Key facts & stats (from 10‑Q, reported numbers)
* Quarter (Three months ended June 30, 2025) operating revenues: $1,019,833K (Passenger $1,000,806K; Other $19,027K).
* Total operating expenses Q2 2025: $1,203,956K.
* Operating loss Q2 2025: $(184,123)K; Net loss Q2 2025: $(245,831)K; Loss before tax $(249,828)K; Tax benefit $3,997K.
* Interest expense Q2 2025: $62,103K; interest income $7,142K.
* Six‑month (combined Predecessor + Successor) passenger revenue YTD through 6/30/25: $2,493,113K (period reporting differs due to fresh‑start reporting).
* Cash & cash equivalents: $407,511K; Restricted cash: $152,088K; Short‑term investments: $- at 6/30/25.
* Total assets: $8,576,287K; Total liabilities and shareholders' equity: $8,576,287K; Shareholders' equity (successor): $479,445K.
* Long‑term debt, net and finance leases (less current maturities): $2,242,448K (June 30, 2025).
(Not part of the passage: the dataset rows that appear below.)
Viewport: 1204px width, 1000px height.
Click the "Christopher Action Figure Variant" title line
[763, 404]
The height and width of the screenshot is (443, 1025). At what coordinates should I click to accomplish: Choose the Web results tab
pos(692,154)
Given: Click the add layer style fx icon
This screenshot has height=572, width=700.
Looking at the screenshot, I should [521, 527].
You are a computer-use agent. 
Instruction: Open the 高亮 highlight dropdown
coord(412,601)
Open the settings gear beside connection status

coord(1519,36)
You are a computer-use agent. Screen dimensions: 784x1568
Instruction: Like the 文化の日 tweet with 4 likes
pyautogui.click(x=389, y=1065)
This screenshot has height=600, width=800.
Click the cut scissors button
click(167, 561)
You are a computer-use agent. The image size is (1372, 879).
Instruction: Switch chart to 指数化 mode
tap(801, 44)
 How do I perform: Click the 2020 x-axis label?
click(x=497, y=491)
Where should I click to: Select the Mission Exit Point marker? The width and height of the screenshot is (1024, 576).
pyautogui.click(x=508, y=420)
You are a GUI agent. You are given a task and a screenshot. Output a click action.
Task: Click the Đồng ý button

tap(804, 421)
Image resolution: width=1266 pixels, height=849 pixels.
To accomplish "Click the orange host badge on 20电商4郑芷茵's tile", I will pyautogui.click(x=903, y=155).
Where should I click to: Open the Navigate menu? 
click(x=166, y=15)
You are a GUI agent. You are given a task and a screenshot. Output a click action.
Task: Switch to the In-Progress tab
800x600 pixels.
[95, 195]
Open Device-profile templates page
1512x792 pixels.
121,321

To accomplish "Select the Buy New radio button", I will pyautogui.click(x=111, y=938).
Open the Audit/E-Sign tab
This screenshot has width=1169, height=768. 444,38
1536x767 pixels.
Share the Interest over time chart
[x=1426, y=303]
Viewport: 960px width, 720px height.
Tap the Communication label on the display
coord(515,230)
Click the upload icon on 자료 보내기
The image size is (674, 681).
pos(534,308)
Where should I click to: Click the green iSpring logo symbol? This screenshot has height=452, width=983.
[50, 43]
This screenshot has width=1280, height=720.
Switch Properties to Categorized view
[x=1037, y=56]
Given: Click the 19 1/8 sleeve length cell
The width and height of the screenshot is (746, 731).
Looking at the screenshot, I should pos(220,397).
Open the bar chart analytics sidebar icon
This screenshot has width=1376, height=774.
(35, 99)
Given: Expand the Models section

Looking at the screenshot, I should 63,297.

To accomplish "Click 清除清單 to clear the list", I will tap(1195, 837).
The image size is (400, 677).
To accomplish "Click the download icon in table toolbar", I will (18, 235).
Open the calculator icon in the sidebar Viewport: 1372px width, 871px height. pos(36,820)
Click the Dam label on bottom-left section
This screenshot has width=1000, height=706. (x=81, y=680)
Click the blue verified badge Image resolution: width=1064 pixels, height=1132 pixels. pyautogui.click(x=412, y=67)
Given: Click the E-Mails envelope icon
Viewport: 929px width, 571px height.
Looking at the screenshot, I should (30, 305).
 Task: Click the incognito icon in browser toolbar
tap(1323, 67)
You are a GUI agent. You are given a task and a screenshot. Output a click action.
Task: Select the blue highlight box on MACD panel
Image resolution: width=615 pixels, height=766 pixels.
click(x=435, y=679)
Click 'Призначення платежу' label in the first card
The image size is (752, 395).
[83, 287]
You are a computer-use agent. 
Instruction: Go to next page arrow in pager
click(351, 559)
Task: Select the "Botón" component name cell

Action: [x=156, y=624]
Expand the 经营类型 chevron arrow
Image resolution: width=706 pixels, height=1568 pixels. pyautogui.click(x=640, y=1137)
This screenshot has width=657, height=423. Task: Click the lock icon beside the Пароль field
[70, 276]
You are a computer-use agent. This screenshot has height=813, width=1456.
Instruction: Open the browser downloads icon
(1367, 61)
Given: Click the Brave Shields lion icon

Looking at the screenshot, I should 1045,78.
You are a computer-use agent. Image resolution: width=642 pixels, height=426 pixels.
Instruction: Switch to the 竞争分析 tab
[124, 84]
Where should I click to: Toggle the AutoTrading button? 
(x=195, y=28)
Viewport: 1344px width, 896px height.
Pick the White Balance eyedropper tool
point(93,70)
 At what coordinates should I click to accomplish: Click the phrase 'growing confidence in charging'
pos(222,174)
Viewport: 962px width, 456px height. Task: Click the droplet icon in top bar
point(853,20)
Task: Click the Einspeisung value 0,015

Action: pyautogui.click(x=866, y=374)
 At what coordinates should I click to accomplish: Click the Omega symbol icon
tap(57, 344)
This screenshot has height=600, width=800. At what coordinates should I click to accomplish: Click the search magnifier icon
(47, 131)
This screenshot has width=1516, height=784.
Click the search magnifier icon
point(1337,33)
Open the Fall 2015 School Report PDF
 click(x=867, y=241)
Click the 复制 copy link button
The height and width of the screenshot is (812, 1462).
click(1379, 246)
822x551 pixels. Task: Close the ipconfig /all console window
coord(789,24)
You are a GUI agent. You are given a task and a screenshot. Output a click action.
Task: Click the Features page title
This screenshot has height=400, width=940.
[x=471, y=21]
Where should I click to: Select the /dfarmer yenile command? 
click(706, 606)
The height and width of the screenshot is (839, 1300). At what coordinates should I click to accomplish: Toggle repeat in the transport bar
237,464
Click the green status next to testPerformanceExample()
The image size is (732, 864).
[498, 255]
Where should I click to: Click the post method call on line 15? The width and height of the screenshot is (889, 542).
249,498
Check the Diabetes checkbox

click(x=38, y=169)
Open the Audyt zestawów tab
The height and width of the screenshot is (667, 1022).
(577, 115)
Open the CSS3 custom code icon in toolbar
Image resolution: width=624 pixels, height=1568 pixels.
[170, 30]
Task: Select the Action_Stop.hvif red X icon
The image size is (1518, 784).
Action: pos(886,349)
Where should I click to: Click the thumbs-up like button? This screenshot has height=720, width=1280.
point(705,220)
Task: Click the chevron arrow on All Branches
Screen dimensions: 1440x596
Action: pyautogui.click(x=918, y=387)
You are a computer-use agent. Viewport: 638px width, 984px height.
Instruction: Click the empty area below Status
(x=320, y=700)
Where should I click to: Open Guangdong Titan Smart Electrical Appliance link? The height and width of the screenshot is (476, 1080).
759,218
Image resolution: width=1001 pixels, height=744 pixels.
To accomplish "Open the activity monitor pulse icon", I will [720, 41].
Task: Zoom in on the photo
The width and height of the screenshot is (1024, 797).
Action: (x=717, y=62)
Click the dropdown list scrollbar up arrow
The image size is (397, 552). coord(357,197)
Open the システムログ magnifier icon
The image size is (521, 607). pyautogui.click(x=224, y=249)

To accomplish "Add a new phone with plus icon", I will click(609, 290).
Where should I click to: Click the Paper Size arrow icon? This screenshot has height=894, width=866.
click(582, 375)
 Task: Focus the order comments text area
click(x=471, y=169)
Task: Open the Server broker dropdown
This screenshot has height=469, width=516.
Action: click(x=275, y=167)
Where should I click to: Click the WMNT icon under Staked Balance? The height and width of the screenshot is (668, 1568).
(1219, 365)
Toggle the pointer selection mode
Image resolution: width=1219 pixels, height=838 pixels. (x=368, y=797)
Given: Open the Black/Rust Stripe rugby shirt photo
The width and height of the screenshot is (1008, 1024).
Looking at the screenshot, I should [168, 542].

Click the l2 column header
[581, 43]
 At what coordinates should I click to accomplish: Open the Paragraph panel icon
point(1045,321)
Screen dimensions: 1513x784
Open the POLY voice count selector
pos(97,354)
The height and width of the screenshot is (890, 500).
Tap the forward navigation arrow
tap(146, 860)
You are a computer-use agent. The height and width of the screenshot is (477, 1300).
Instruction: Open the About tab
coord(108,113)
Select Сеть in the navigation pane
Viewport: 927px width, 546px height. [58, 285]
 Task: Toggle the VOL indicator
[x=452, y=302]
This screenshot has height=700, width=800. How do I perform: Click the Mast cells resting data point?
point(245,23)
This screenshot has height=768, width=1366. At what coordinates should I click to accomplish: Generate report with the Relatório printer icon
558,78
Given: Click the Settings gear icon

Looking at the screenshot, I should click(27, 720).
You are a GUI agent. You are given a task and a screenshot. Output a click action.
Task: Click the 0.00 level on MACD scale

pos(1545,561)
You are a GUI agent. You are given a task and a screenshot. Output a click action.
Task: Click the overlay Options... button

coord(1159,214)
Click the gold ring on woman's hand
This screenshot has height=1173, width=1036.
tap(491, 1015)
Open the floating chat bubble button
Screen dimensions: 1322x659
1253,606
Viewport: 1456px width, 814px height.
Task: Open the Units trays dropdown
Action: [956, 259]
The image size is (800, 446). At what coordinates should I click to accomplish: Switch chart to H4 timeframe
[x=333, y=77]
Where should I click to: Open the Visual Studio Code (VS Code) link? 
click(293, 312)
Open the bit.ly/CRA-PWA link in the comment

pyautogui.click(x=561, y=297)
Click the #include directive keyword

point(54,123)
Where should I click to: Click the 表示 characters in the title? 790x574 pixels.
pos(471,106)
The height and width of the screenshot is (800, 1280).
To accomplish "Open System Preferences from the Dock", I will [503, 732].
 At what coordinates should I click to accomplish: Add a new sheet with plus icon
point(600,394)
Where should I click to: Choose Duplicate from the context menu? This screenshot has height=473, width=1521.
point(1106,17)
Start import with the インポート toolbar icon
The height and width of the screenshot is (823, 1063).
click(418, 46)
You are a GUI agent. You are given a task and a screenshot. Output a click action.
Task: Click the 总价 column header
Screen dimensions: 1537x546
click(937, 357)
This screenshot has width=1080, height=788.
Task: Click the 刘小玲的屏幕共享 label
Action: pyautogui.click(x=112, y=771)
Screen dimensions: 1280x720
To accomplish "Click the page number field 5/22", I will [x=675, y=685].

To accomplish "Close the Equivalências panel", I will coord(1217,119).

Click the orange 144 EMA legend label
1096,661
Total long‑term debt (carrying) $2,511.1M; total debt principal scheduled (June 30, 2025 table) next five years + beyond = $2,688.9M.
* Exit Secured Notes issued at emergence: $840.0M principal (2030 PIK toggle notes); Exit RCF capacity $275.0M undrawn at 6/30/25 (commitment reduces to $250M on 9/30/26).
* Fleet & operations: fleet 215 A320‑family aircraft (June 30, 2025); ASMs down 23.9% YoY in Q2; RPMs down 27.4% YoY; load factor 79.4% (Q2 2025).
* Unit metrics Q2 2025: Average yield 11.93 cents; TRASM 9.48 cents; CASM 11.19 cents; Adjusted CASM ex‑fuel 8.77 cents.
* Assets held for sale: $449,149K (21 aircraft planned for sale recorded as held‑for‑sale).
* Pratt & Whitney / GTF engine impact: Company received $72.4M in credits from Pratt & Whitney through 6/30/25; recognized $38.1M as reductions to flight equipment/deferred heavy maintenance and $14.3M recognized in operations during Q2 2025.
* Shares outstanding (as of Aug 4, 2025): 25,882,259 shares (per filing); weighted‑average basic shares used in successor EPS calc vary by period (e.g., 33,972 for Q2 successor EPS calc because exercisable warrants included where ASC260 criteria met).

What to watch next (operational & financial catalysts)
* Liquidity covenant compliance and negotiations with credit card processor - additional collateral demands could materially reduce unrestricted cash.
* Execution of asset monetizations (aircraft, real estate, spare engines sale‑leasebacks) and timing of proceeds; assets‑for‑sale ($449.1M) are a near‑term source.
* Resolution and operational impact of GTF engine inspections/repairs and timing of Pratt & Whitney credits beyond 2025.
* ASMs and utilization recovery (need to stop per‑ASM cost increases); impact of product changes (Premium Economy) on yields and ancillary revenue.
* Interest burden from Exit Secured Notes and overall cost of capital; any refinancing or covenant adjustments.

Bottom line
Spirit (NASDAQ: SAVE) emerged from Chapter 11 with a cleaned balance sheet and new financing, but the underlying airline still reports large operating and net losses, reduced capacity, and meaningful liquidity risk. The restructuring provides runway and flexibility, but investors should treat the next 12 months as pivotal - success depends on improving cash flow through higher yields, cost discipline, asset monetization and solving the engine availability problem while avoiding covenant breaches.